Beberapa
bulan belakangan ini saya terlibat proyek-proyek riset yang menugaskan saya
sebagai pengumpul data atau bahasa kerennya surveyor.
Ada kisah klasik di balik perjalanan saya sebagai surveyor. Menurut pengamatan
dan pengalaman saya, ada beberapa
karakteristik surveyor yang ditentukan oleh tools
yang digunakan, dalam hal ini adalah angket. Bagi orang-orang yang tahu
dunia riset di samping mahasiswa dan dosen pasti mengenal beberapa tipe
wawancara dalam survey. Ada in depth interview
(wawancara mendalam), open-ended
interview (wawancara terbuka), dan close-ended
interview (wawancara tertutup).
Selama
pengalaman saya tersebut ternyata survey itu tidak bisa sepenuhnya dipercayai
atau bahasa lainnya akurat. Kenapa begitu? Iya, karena setiap survey ada kemungkinan
cacatnya. Bisa saja “kecacatan” itu memang karena dari faktor surveyornya, tapi
di luar faktor surveyor itu juga sering terjadi. Belakangan ini kebanyakan
proyek riset yang saya kerjakan adalah market
research. Riset yang biasanya dilakukan oleh perusahaan-perusahaan besar
swasta yang menginginkan adanya pengetahuan dan tanggapan customer tentang
produk mereka. Oleh karena itu, validitas data yang didapat surveyor jangan
dianggap 90% atau bahkan 100% akurat. Khusus untuk ini, banyak motif surveyor
yang melakukan survey untuk uang bukan karena akademis.
Saya
sendiri pernah mengalami “ketersesatan” melakukan survey untuk market research ini karena ada berbagai faktor
di luar diri yang mendorong “nurani” saya tergadaikan. Poin yang harus
dijunjung tinggi oleh seorang surveyor adalah kredibilitas dan kejujuran. Jika
dua hal tersebut sudah tidak lagi dijunjung, jangan heran jika saya katakan
data yang diperoleh adalah mutlak jauh dari akurat dan terpercaya. Saya pun
akhirnya memutuskan untuk tidak lagi terpengaruh tekanan-tekanan yang membuat
saya mengkerdilkan diri sendiri. Intinya, dalam menjalani survey harus percaya
diri sendiri dan percaya bahwa Allah selalu mengawasi kita.
Di
luar pengalaman tidak menyenagkan sebagai surveyor, saya juga mendapat ilmu dan
pengalaman luar biasa. Ilmu yang didapat tidak hanya sosial sekitar area
survey, tapi juga mekanisme dan teknik survey. Salah satunya adalah tipe-tipe
interview seperti yang sudah saya sebutkan di atas, ada tiga tipe wawancara: mendalam,
terbuka, dan tertutup.
In
depth Interview
Wawancara
seperti ini memang bisa dikatakan menyenangkan untuk surveyor tipe saya karena
saya suka wawancara yang mengalir seperti cerita. Namun, kendalanya memang di
entri dan koding data di samping surveyor juga harus bisa mengembangkan pertanyaan.

→ **Tugas yang Diberikan**
Lanjutkan tulisan tentang pengalaman sebagai surveyor di atas, dimulai setelah kalimat terakhirnya.

→ **Informasi yang Ditampilkan**
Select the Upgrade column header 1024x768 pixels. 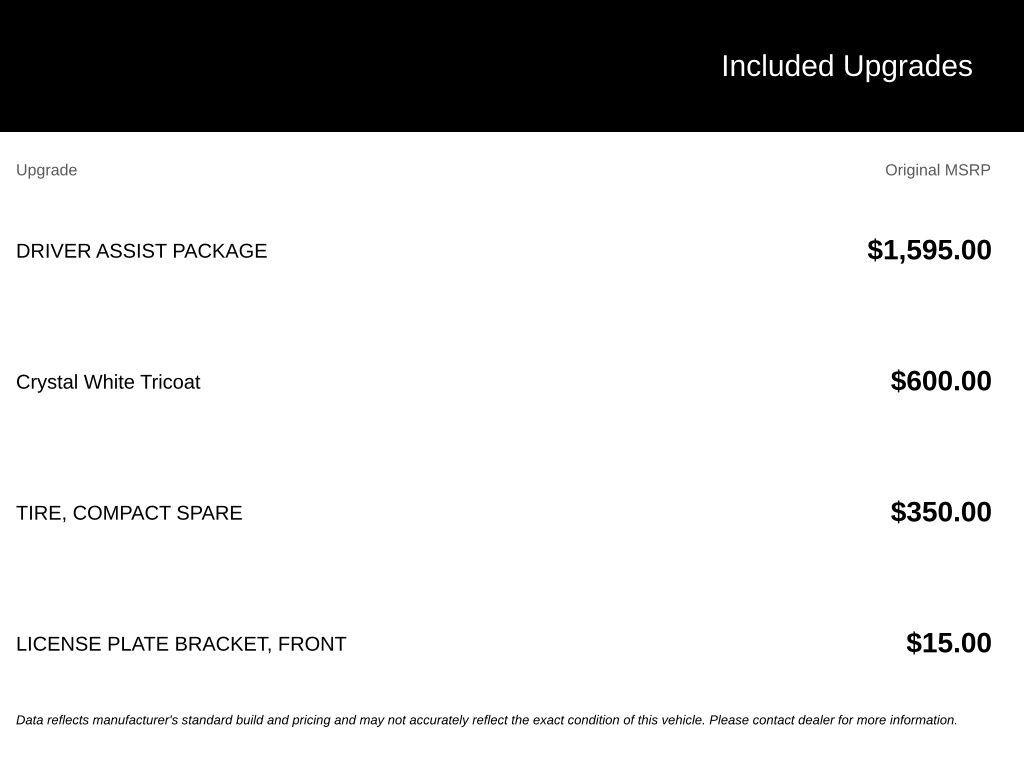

→ **Hasil Tugas**
Wawancara
seperti ini dibutuhkan pengetahuan yang cukup banyak tentang responden dan materi
penunjang survey lainnya. Pewawancara akan masuk ke dalam pikiran responden
ketika si responden sudah membuka kesempatan pewawancara untuk masuk ke
bagian-bagian yang sensitif sekalipun. Tipe wawancara seperti ini mungkin tidak
ada bedanya dengan wartawan atau reporter yang menggali informasi dari
narasumber.
Open-Ended
Interview
Wawancara
terbuka mungkin mirip dengan wawancara mendalam, tapi tetap berbeda karena
meskipun judulnya terbuka sang responden tidak memiliki keleluasaan bercerita
seperti di wawancara mendalam. Pertanyaan terbuka menggambarkan pilihan bagi
orang yang diwawancarai untuk merespons. Pertanyaan ini bisa saja memungkinkan
surveyor yang “nakal” memanipulasi data demi tercapainya target. Orang yang
sering terjun di lapangan, menurut saya, lebih paham aksi-aksi seperti itu.
Orang yang target-oriented terkadang
memang bagus, tapi ada kalanya bisa melakukan berbagai cara demi tercapainya
target. Misalnya: mengesampingkan validitas data.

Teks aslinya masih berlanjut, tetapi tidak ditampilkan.